Malaysia court delays 'Allah' ruling

Hundreds of Muslims have demonstrated outside Malaysia's highest court as it postponed a decision on whether to hear the Catholic Church's bid to be allowed to call God "Allah".

The church is seeking to challenge a lower court's ruling last October that sides with the government forbidding non-Muslims from using the Arabic "Allah" in the local Malay language, an issue that has increased tensions in the Muslim-majority multi-ethnic country.

But a seven-judge panel in the administrative capital Putrajaya on Wednesday delayed its decision on whether to allow a full hearing of the case, or whether the lower court's verdict stands.

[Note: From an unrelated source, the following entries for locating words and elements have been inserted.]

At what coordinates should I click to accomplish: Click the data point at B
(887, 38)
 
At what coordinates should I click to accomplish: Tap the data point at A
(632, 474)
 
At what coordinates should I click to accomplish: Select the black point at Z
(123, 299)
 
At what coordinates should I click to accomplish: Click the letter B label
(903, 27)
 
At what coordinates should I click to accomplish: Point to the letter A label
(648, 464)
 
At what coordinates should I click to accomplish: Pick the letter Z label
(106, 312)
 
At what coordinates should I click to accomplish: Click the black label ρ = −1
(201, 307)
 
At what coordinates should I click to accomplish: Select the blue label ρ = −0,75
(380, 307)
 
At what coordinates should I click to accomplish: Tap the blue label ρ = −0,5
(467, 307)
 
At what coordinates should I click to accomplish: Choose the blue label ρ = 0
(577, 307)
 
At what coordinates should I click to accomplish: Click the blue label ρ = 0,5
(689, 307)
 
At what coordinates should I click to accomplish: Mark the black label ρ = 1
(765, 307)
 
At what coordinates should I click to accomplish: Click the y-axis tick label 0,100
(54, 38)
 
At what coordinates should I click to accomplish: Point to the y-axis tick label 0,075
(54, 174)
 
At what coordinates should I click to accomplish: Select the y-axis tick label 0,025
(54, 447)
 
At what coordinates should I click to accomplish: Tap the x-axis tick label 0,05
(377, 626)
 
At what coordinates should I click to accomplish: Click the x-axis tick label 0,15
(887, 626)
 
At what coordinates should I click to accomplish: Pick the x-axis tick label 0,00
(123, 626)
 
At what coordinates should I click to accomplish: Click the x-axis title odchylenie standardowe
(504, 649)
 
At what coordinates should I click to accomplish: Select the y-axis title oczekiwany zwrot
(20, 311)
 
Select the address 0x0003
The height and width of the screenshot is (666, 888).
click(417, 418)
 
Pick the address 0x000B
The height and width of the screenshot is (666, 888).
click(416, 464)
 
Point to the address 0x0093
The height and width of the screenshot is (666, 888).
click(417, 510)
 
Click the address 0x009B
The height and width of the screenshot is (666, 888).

It gave no date for the decision after hearing arguments from both sides.

The church's lawyer Cyrus Das told AFP he was "quite confident" the panel would allow a full hearing. The case is "of great public importance", he said in court.

An appeals court in October barred the Catholic newspaper Herald from using "Allah" in its Malay-language edition, overturning a lower court's 2009 ruling in favour of the church.

The church argues "Allah" has been used for centuries in Malay-language Bibles and other literature to refer to "God" outside of Islam.

But authorities say using "Allah" in non-Muslim literature could confuse Muslims and entice them to convert, a crime in Malaysia.

As the case began Wednesday, some 500 Muslims gathered outside the court, chanting "Allahu Akbar" or "God is great" and holding banners that read: "Want to use 'Allah', join Islam. Don't be ill-mannered".

They dispersed after the court hearing.